Alors que son nouveau film consacré à "L'affaire Bojarski" vient de sortir en salles, France 2 a diffusé dimanche, et propose donc encore en replay, le thriller "La syndicaliste" de Jean-Paul Salomé. L'occasion de rattraper ce film de définissant selon son affiche comme le thriller de l'année (2022). Qu'en est-il vraiment ?
En voyant sa bande-annonce, j'ai trouvé le sujet intéressant, celui d'une syndicaliste agressée chez elle, alors qu'elle se battait sur un gros dossier concernant Areva, et qu'on soupçonne pour finir d'avoir inventé les faits. L'idée d'un thriller mêlant pouvoir, politique et syndicalisme me paraissait plutôt bonne. Mais à mesure que j'ai avancé dans le film et que des noms réels connus ont été de plus en plus cités, j'ai été pris d'un doute.
Et après vérification, mes soupçons se sont avérés vrais. Ceci n'est pas une fiction mais une histoire vraie. D'un coup ce film prend donc une autre dimension. Car alors qu'il paraissait être un thriller réaliste sur ce que certains seraient capables de faire pour l'argent et le pouvoir, tout à coup il devient un thriller réaliste sur ce que certaines personnes ont réellement commis pour ça.

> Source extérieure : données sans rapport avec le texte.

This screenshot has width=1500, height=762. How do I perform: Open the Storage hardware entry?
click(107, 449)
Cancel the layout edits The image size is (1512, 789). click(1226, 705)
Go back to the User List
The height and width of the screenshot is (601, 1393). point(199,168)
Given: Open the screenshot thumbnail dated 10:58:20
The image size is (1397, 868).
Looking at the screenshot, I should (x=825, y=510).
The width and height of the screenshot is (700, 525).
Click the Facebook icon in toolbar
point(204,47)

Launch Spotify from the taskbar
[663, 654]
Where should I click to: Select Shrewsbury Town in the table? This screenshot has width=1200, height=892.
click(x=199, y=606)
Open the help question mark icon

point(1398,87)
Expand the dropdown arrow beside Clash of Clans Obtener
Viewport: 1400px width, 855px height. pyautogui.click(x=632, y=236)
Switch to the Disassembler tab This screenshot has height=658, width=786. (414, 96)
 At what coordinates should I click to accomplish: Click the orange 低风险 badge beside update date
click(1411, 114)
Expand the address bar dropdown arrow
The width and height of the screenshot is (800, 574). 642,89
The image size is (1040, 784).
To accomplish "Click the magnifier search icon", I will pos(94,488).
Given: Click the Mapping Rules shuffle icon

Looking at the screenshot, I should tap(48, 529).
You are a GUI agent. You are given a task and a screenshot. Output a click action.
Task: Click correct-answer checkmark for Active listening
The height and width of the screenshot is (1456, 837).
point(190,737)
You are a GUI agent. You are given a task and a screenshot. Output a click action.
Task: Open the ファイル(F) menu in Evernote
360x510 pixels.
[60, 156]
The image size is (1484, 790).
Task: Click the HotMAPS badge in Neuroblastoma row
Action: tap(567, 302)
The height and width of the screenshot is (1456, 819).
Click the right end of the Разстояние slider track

Malheureusement, le traitement de cette histoire est loin d'être à la hauteur de ce qu'elle méritait. Car malgré tout le talent d'Isabelle Huppert, encore une fois magistrale, et même du casting qui l'entoure (Gregory Gadebois, Yvan Attal, Marina Foïs,...), l'écriture des dialogues est assez moyenne, et surtout la mise en scène de Jean-Paul Salomé est d'une platitude confondante.
On croirait vraiment être devant je téléfilm, et encore pas mal de téléfilms aujourd'hui sont mieux travaillés que ça. C'est vraiment dommage car il y avait matière à faire quelque chose de bien meilleur.
Il n'en demeure pas moins que lorsque l'on découvre la conclusion de cette affaire, pour quelqu'un comme moi qui ne l'avait pas du tout suivie à l'époque, on ressort abasourdi par l'idée que ce genre de choses puisse se passer chez nous, de nos jours, dans des groupes tels qu'EDF ou Veolia.
Le film a donc au moins le mérite de mettre en lumière cette affaire, mais il est bien dommage qu'il n'ai pas pu bénéficier d'un meilleur traitement. Car en l'état, le résultat est plutôt moyen, et surtout sauvé par l'interprétation de son actrice principale.